Pharmacological evidence of inhibitory and disinhibitory neuronal circuits in dorsal cochlear nucleus

Pharmacological evidence of inhibitory and disinhibitory neuronal circuits in dorsal cochlear nucleus. J. Neurophysiol. 83: 926-940, 2000. The dorsal cochlear nucleus (DCN) is rich in both glycine and GABA inhibitory neurotransmitter systems, and the response properties of its principal cells (pyramidal and giant cells) are strongly shaped by inhibitory inputs. For example, DCN principal cells often display highly nonmonotonic (so-called type IV) input-output functions in response to best-frequency (BF) tones. In this study, the inhibitory inputs onto the principal cell types and onto response types of known inhibitory interneurons were compared before and during iontophoretic application of the glycine- and GABA(A)-receptor antagonists, strychnine and bicuculline. Strychnine eliminates the central (on-BF) inhibitory area in type IV units, resulting in monotonic BF rate-level curves. Unexpectedly, bicuculline primarily enhances inhibition in principal-cell types; for example, type IV units are inhibited at lower sound levels in the presence of bicuculline. Principal cell types with weaker inhibitory inputs (type IV-T and type III units) are more strongly inhibited in the presence of bicuculline and usually are converted into type IV units. This enhancement of on-BF inhibition by bicuculline suggests a disinhibitory process involving GABA(A) action on a non-GABA(A) ergic inhibitory pathway.

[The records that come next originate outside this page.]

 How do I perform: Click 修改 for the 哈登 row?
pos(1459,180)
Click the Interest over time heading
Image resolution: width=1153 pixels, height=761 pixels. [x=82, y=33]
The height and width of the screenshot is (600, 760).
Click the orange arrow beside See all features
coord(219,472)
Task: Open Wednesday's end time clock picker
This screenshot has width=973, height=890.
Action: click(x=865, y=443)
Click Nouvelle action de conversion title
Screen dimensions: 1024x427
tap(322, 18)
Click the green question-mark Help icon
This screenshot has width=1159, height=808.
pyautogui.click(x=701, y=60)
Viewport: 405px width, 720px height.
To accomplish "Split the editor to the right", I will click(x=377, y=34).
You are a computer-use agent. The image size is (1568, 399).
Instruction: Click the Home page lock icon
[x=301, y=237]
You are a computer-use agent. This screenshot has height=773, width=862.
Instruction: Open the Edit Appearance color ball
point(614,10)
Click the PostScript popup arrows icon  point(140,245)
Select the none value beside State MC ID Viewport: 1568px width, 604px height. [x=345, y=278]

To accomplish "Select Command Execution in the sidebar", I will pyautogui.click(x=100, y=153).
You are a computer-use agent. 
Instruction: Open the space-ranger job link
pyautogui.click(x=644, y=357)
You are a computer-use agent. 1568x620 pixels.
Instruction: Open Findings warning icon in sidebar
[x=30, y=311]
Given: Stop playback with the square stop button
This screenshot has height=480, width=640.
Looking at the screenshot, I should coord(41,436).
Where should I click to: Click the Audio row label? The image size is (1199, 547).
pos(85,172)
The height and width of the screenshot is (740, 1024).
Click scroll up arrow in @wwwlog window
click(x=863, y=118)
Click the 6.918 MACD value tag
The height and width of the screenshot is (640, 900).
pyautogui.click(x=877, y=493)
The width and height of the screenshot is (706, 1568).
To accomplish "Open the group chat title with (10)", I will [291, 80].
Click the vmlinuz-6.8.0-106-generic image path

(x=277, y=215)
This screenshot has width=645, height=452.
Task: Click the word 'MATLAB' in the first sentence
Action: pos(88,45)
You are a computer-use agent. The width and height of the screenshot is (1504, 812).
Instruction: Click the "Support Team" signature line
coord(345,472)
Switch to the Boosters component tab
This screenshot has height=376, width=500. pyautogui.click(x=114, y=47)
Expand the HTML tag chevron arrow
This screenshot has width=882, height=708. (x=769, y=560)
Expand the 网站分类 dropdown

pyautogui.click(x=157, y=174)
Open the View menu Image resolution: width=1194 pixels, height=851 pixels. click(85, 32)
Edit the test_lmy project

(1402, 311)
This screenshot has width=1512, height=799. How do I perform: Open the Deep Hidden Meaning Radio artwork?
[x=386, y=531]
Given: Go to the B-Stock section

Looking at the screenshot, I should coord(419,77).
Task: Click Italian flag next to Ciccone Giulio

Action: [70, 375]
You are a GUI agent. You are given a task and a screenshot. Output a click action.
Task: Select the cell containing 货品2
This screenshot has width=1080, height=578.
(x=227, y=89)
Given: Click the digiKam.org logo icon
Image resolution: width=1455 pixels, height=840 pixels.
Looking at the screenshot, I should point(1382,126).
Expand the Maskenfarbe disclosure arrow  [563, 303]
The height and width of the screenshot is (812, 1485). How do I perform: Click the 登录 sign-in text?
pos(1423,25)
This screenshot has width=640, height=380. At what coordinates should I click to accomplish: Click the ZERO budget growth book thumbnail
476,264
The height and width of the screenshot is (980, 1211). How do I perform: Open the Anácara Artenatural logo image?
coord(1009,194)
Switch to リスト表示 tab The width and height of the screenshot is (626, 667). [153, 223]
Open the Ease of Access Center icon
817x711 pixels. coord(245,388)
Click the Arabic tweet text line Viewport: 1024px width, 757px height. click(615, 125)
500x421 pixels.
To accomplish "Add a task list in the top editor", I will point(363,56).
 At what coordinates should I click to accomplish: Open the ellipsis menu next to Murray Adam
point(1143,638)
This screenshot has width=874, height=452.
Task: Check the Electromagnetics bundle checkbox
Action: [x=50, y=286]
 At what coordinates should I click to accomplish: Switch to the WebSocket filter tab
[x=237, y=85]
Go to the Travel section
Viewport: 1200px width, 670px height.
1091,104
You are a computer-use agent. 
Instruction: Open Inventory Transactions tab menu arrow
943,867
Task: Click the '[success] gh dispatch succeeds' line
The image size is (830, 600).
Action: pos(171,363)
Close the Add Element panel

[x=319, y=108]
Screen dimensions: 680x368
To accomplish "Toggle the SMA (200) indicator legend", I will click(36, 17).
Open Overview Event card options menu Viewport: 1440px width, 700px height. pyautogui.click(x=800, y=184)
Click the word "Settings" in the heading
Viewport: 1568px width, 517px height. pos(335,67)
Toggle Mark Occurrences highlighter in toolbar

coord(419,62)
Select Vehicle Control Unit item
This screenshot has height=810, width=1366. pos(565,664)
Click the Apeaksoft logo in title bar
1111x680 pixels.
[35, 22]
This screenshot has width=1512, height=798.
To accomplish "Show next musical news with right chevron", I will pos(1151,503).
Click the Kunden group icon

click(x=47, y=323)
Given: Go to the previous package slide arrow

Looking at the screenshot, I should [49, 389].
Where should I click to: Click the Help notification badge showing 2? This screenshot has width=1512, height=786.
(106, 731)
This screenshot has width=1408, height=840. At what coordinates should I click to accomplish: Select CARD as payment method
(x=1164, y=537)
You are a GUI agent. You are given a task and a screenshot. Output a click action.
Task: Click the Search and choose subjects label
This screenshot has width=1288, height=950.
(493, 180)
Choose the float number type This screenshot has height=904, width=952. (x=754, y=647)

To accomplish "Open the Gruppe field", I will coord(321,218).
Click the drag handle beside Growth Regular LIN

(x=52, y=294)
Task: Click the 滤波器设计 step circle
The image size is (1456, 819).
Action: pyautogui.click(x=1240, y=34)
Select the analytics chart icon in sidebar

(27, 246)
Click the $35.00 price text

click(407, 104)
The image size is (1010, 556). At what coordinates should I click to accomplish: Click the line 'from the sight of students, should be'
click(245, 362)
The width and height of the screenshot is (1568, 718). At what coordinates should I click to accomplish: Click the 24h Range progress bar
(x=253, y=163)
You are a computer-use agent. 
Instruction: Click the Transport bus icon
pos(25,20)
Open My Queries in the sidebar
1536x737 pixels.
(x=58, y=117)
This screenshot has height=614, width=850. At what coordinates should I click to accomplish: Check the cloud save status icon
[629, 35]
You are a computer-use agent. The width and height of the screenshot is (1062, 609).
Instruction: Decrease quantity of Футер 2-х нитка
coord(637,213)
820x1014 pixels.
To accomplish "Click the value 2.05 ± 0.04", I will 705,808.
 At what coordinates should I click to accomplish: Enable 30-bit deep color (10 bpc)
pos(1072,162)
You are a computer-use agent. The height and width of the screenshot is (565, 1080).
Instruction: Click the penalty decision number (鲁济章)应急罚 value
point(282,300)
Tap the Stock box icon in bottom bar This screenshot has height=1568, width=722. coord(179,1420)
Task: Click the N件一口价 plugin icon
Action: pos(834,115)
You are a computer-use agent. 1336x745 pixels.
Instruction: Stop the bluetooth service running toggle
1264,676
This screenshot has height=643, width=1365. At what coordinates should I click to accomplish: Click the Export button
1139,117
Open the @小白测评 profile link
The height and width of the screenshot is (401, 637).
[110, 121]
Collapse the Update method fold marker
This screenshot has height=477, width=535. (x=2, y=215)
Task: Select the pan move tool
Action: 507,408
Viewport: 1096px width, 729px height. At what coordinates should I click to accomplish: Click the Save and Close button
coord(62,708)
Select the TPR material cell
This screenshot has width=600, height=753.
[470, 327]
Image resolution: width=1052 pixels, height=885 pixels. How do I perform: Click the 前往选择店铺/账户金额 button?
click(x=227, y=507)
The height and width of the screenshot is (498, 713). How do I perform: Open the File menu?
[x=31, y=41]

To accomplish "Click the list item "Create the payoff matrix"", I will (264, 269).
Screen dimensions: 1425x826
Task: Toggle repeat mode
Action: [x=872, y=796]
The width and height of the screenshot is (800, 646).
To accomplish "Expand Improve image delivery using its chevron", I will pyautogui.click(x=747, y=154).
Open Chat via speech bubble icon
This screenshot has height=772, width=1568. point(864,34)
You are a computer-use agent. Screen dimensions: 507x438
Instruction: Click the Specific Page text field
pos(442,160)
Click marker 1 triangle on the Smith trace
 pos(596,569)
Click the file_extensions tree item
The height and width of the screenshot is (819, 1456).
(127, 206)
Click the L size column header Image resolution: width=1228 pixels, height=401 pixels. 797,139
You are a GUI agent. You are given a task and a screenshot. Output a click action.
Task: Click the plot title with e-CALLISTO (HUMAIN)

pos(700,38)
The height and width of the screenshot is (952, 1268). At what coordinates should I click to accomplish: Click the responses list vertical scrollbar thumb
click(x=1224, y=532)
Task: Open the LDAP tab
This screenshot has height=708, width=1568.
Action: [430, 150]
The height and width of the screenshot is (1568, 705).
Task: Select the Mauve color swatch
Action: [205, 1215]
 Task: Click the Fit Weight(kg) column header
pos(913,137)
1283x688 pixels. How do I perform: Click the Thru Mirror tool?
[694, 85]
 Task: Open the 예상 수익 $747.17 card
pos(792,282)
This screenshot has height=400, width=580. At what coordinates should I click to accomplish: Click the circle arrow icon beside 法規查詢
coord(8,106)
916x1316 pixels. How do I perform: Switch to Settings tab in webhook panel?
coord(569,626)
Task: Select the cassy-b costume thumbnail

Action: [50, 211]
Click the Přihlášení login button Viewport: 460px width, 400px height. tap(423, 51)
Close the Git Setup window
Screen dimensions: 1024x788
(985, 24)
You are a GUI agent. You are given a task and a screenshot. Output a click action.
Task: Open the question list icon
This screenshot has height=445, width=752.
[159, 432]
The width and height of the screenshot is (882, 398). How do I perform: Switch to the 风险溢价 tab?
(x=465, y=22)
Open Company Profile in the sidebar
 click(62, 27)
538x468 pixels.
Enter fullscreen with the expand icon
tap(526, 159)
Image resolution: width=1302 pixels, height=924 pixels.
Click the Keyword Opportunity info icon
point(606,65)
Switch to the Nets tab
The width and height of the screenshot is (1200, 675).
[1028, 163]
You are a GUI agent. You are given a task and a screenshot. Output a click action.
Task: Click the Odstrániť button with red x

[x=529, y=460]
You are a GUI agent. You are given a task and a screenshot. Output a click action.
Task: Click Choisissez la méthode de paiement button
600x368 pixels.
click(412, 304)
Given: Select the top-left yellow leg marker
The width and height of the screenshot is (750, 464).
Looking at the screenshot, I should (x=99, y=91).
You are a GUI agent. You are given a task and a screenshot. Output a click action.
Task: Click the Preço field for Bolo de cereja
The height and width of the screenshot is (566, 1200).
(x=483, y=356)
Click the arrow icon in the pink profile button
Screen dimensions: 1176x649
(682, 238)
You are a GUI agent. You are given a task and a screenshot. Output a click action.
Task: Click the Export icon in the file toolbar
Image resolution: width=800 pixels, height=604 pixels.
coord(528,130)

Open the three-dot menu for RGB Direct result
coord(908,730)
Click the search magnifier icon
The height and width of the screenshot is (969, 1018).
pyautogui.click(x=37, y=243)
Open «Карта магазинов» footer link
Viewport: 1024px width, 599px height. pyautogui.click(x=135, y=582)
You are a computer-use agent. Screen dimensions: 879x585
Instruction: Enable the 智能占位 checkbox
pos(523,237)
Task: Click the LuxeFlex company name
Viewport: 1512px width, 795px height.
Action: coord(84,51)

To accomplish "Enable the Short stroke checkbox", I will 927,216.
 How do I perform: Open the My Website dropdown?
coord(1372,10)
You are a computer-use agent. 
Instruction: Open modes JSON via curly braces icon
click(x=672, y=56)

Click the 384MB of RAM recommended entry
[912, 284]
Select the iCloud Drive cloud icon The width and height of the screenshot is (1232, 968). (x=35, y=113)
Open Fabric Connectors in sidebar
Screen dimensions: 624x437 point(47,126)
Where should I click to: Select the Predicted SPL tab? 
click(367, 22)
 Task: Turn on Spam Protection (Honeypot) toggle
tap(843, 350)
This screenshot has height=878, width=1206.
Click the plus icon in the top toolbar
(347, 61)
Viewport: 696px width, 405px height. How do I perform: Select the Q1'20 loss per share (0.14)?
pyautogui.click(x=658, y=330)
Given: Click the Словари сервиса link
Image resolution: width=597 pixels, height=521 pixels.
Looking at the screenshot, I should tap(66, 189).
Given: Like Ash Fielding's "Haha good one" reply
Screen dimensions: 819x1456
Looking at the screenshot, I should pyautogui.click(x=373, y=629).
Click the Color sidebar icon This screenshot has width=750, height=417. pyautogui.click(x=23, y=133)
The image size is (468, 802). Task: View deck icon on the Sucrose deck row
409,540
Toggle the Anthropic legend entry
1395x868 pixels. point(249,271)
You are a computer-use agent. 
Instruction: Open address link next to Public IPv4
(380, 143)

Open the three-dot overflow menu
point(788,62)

This latter pathway is probably,olycinergic and involves type II units (deep-layer vertical cells) and/or complex-spiking units (superficial cartwheel cells) because both of these unit types are disinhibited by bicuculline. One intrinsic GABA(A) source could be the superficial stellate cells in DCN because bicuculline partly blocks the inhibition evoked by somatosensory-stimulated activation of the superficial granule-cell circuitry in DCN. Taken together, the results suggest that glycinergic circuits mediate directly the inhibition of DCN principal cells, but that GABA,ergic circuits modulate the strength of the inhibition.